* Data shown:
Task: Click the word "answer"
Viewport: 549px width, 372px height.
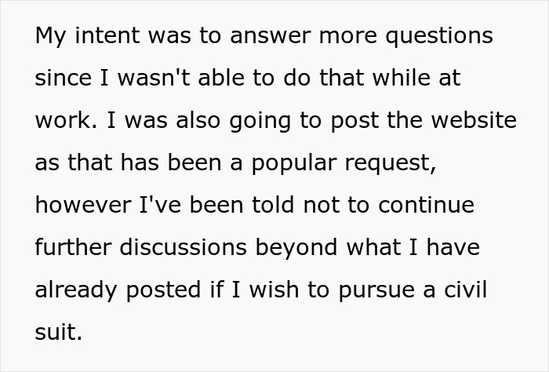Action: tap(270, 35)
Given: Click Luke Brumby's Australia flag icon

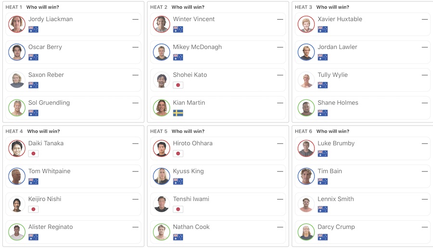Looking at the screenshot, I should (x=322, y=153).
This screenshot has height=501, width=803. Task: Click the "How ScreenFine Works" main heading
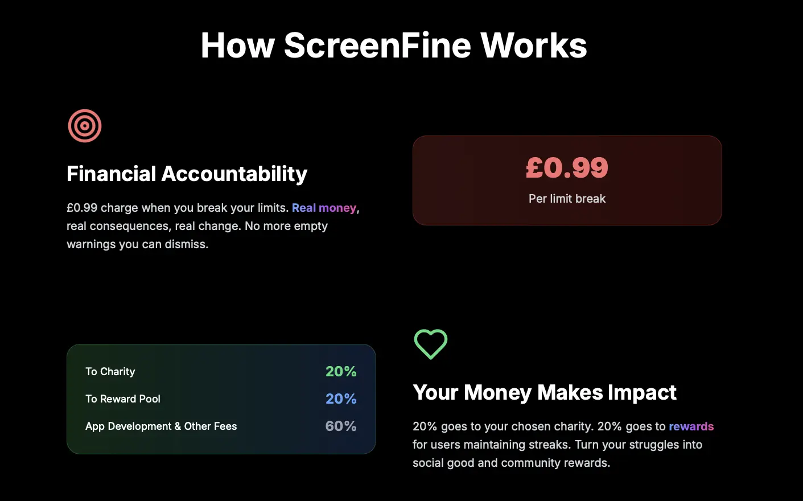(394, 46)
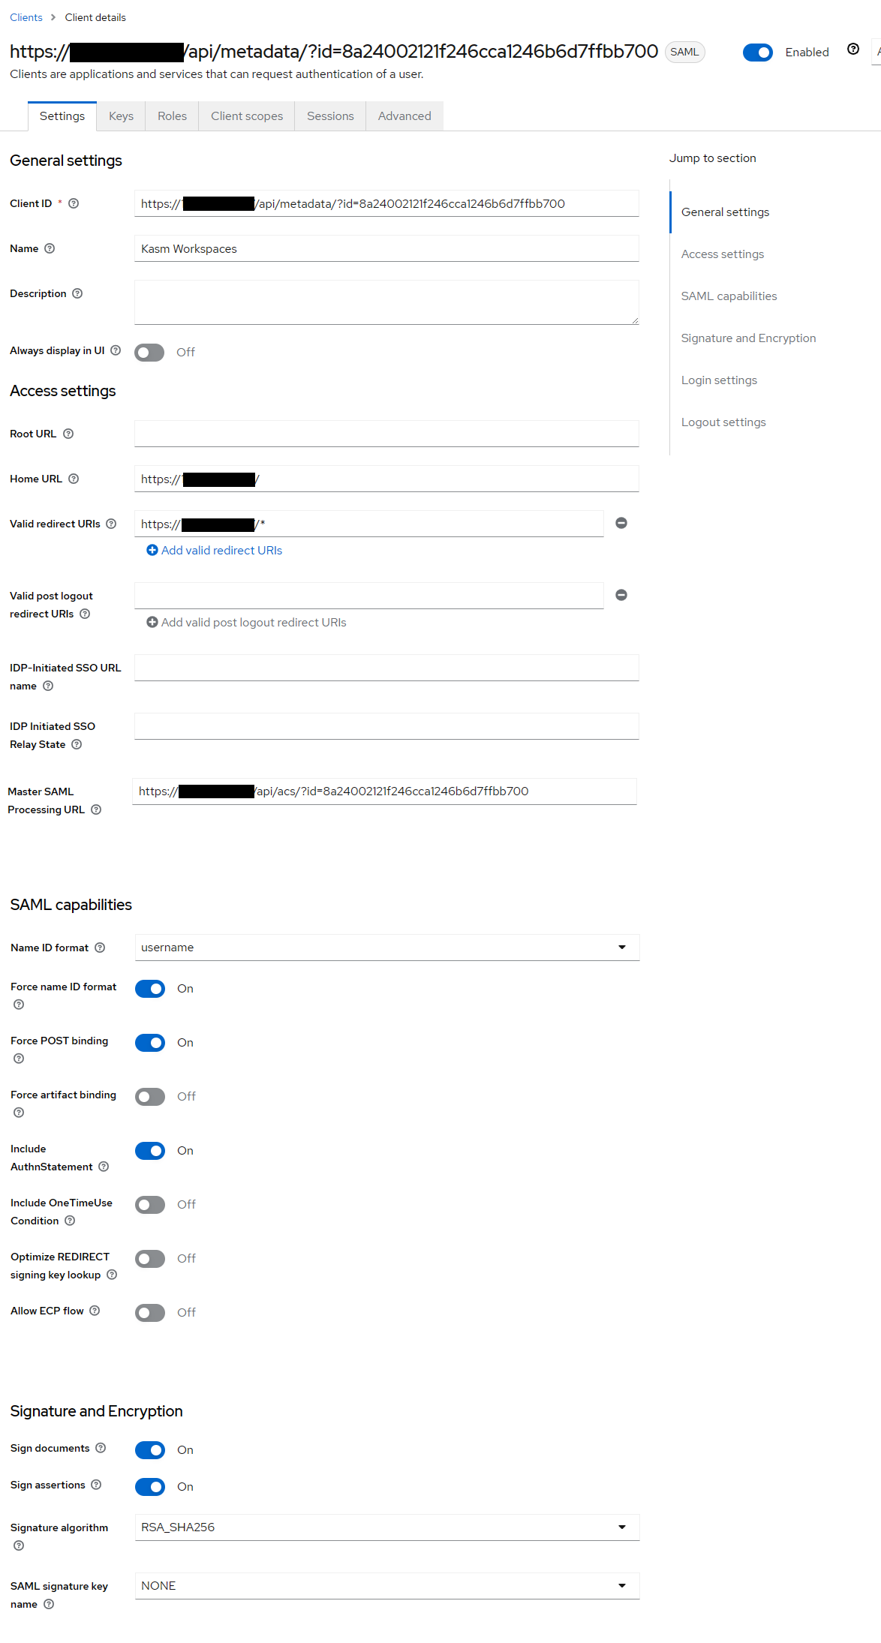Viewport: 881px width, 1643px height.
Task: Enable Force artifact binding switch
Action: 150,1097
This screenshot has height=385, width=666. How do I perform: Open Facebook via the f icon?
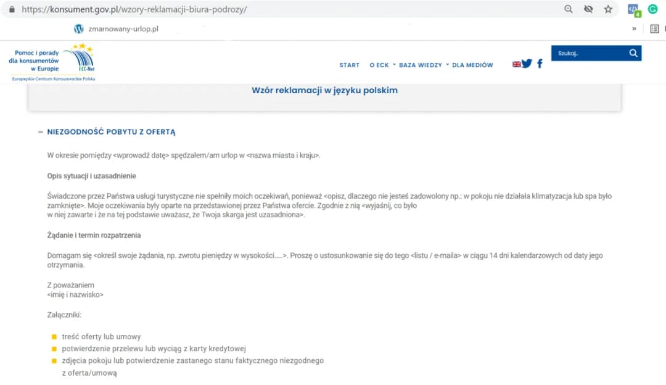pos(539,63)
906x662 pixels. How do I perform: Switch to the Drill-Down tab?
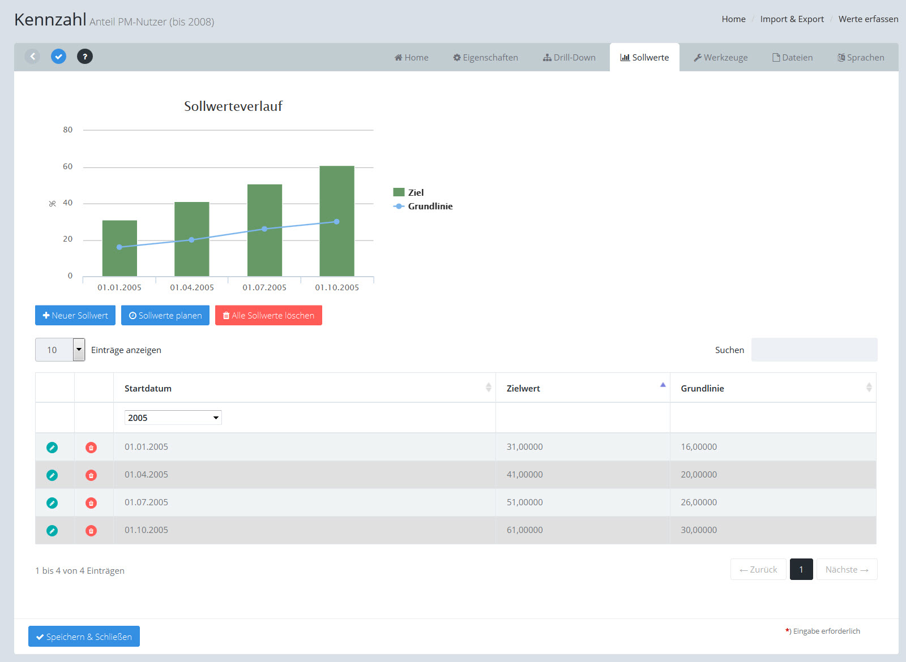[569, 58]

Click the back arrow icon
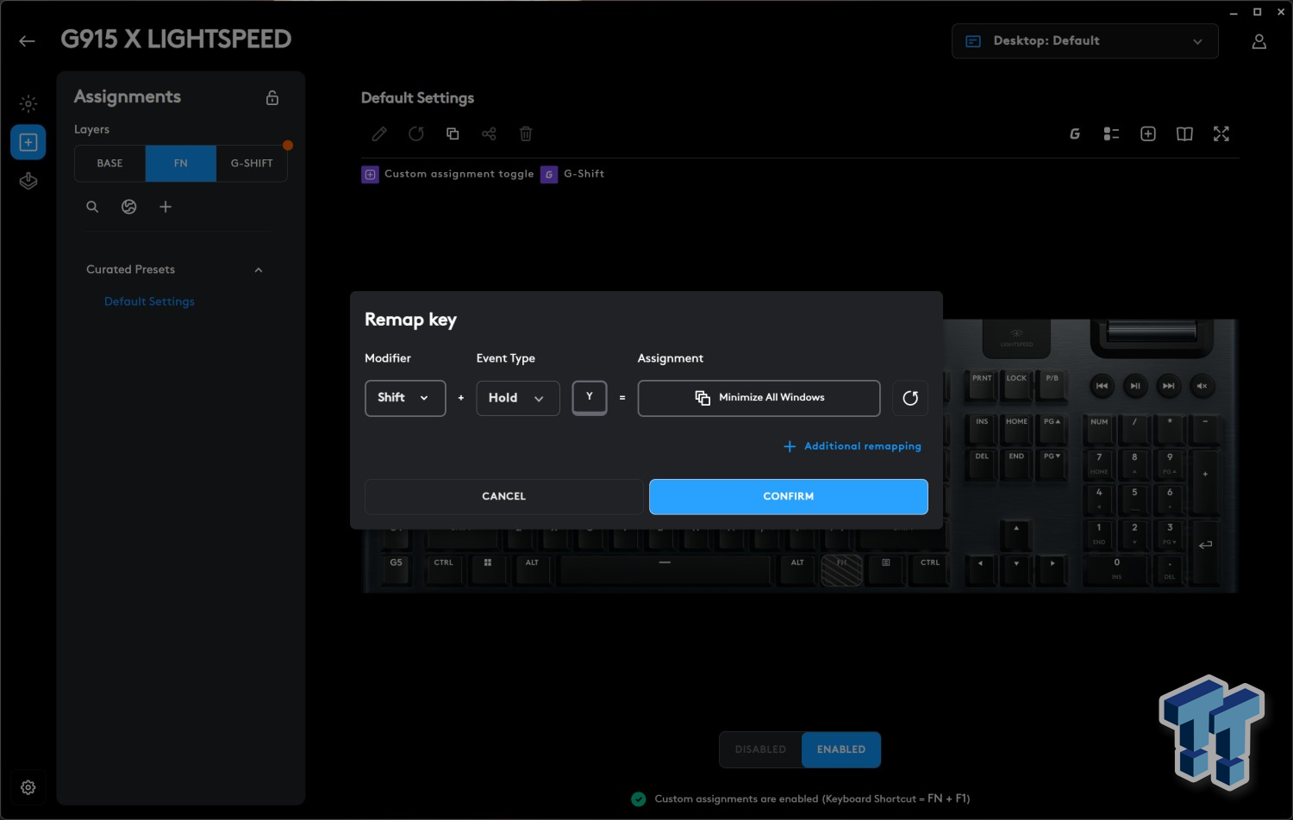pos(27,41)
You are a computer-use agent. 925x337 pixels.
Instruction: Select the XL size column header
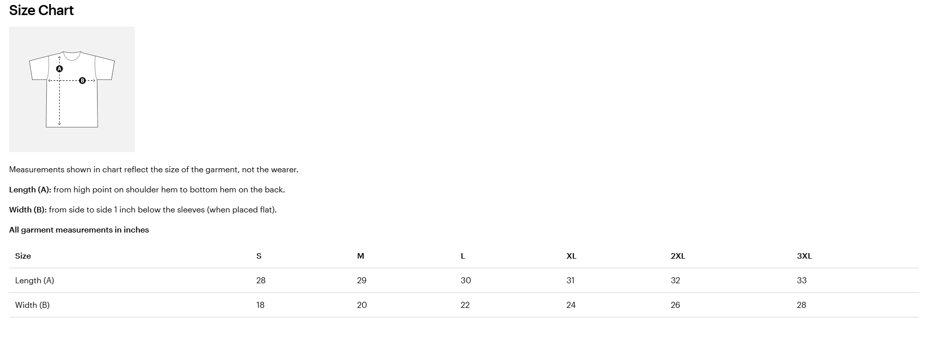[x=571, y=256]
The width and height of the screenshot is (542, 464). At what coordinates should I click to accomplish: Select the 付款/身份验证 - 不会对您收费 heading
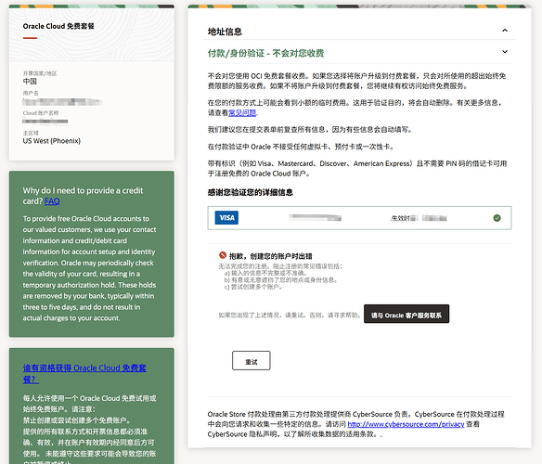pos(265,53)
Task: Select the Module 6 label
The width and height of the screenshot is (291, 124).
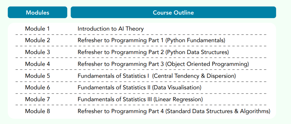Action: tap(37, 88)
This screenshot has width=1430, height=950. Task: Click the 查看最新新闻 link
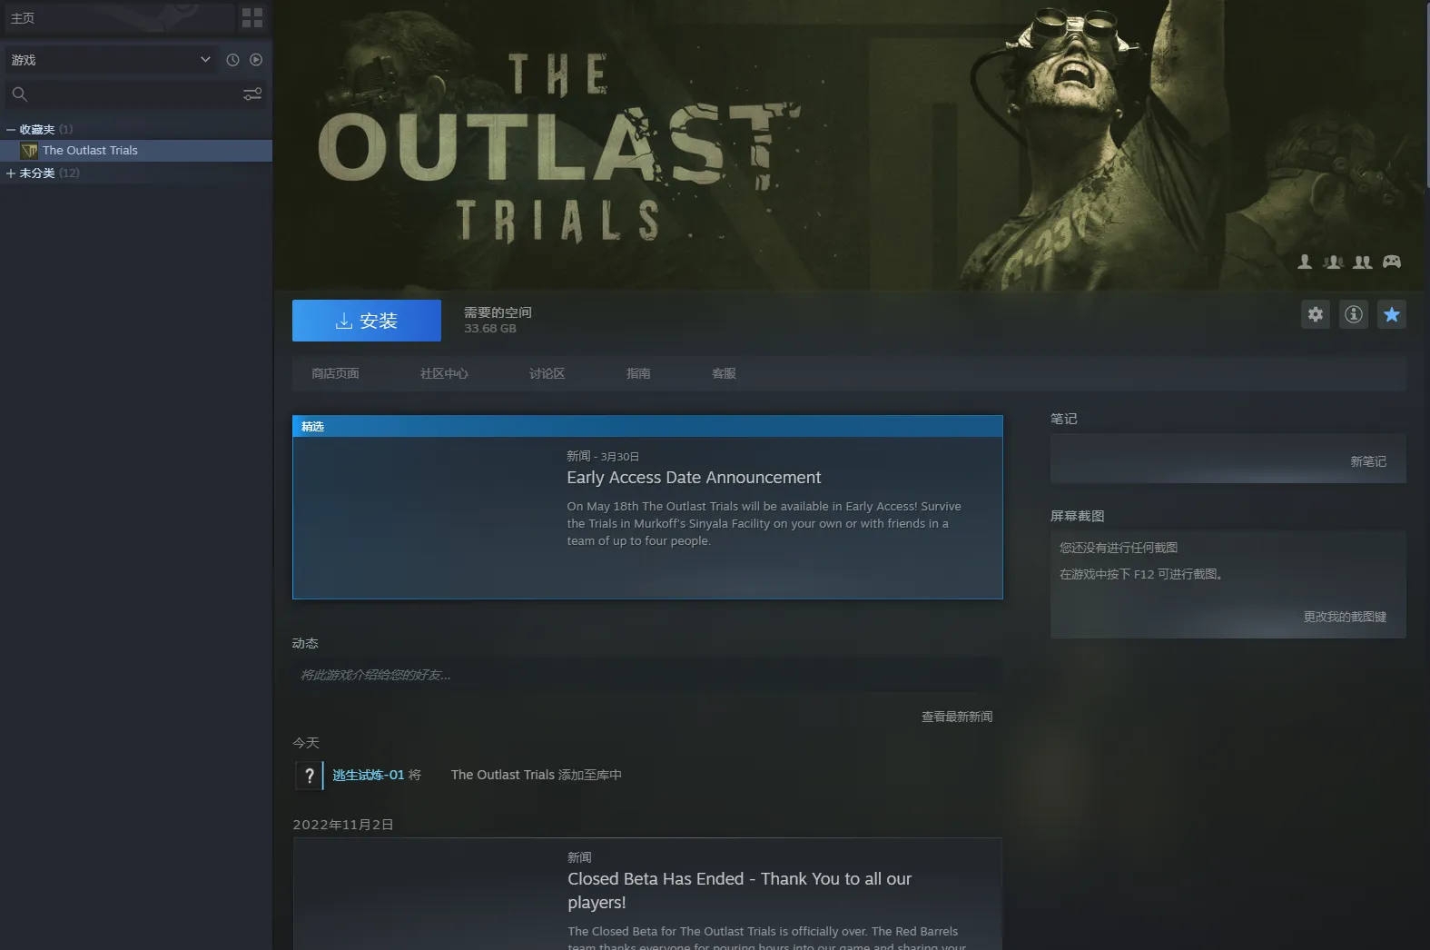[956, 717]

* Task item: Leave out every picture and write out exactly the lines running from the line containing "This screenshot has height=385, width=666." to the end of the listing above.

* Answer to this problem:
This screenshot has height=385, width=666. How do I perform: Open Facebook via the f icon?
pos(539,63)
906x662 pixels. How do I perform: Switch to the Drill-Down tab?
[569, 58]

Click the back arrow icon
pos(27,41)
You are a computer-use agent. 925x337 pixels.
Instruction: Select the XL size column header
[x=571, y=256]
The width and height of the screenshot is (542, 464). At what coordinates should I click to accomplish: Select the 付款/身份验证 - 不会对您收费 heading
pos(265,53)
Task: Select the Module 6 label
The width and height of the screenshot is (291, 124).
Action: tap(37, 88)
This screenshot has width=1430, height=950. Task: Click the 查看最新新闻 link
[956, 717]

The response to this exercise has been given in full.